People who received two Pfizer doses saw a three-fold reduction in their antibodies against the Indian variant.
The Pfizer vaccine is slightly less effective but appears to still protect against the more transmissible Indian strain of the virus that causes COVID-19 , according to a study by France’s Pasteur Institute. “Despite slightly diminished efficacy, the Pfizer vaccine probably protects” against the Indian variant, according to laboratory test results, said Olivier Schwartz, the institute’s director and co-author of the study that was published on the BioRxiv website ahead of peer review.
The study sampled 28 healthcare workers in the city of Orleans. Sixteen of them had received two doses of the Pfizer vaccine, while 12 had received one dose of the AstraZeneca vaccine.

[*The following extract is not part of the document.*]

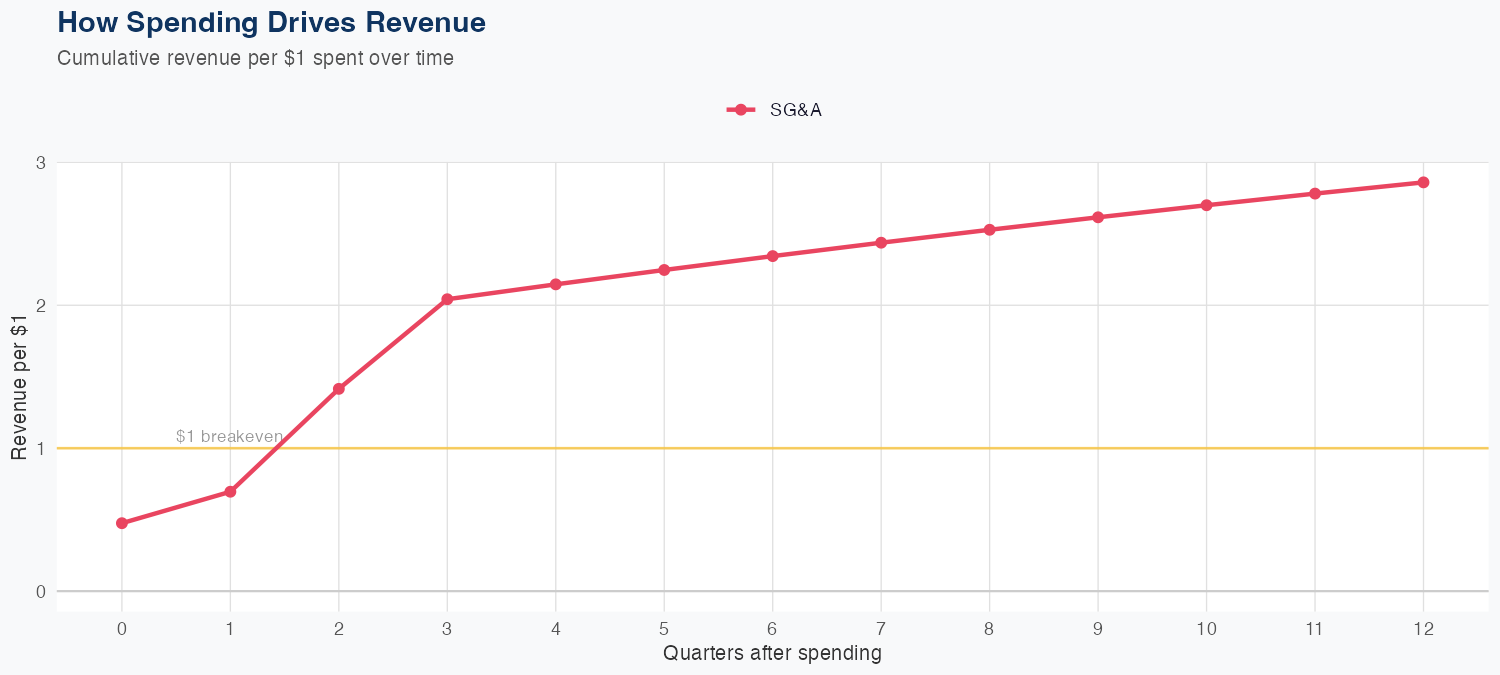Click the data point at quarter 10
This screenshot has height=675, width=1500.
pos(1206,205)
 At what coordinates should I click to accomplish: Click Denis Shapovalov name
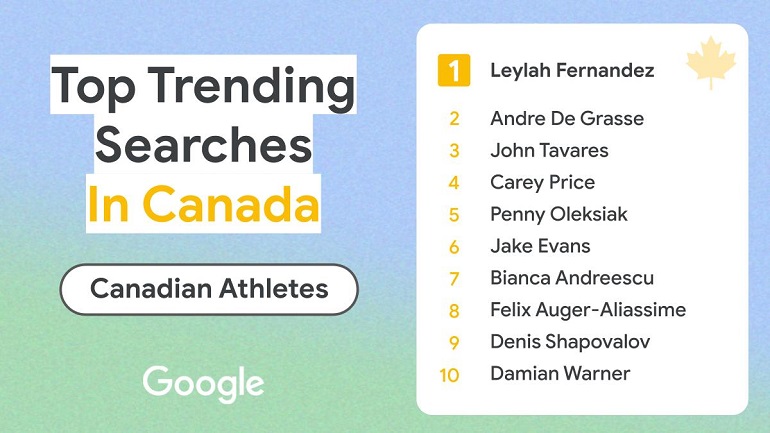pyautogui.click(x=570, y=342)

People who had received two doses of Pfizer saw a three-fold reduction in their antibodies against the Indian variant, B.1.617, according to the study, but were still protected.
“The situation was different with the AstraZeneca vaccine, which induced particularly low levels of antibodies neutralising” the Indian variant, the study said.
Patients who had had COVID-19 within the past year and people vaccinated with two doses of Pfizer retained enough antibodies to be protected against the Indian variant, but three to six times less antibodies than against the UK variant, Schwartz said.
The study shows that “this variant.. has acquired partial resistance to antibodies,” Schwartz said.
Since first emerging in late 2019 in China, the SARS-CoV-2 virus that causes COVID-19 has developed several variants, usually named for the places where it first appeared including the so-called South Africa and UK strains.
The variant first detected in India appears to be much more transmissible than earlier variations. It has now been officially recorded in 53 territories, according to a World Health Organization report.
To try to curb its spread, France and Germany have re-introduced tighter rules on arrivals from affected countries, including the United Kingdom.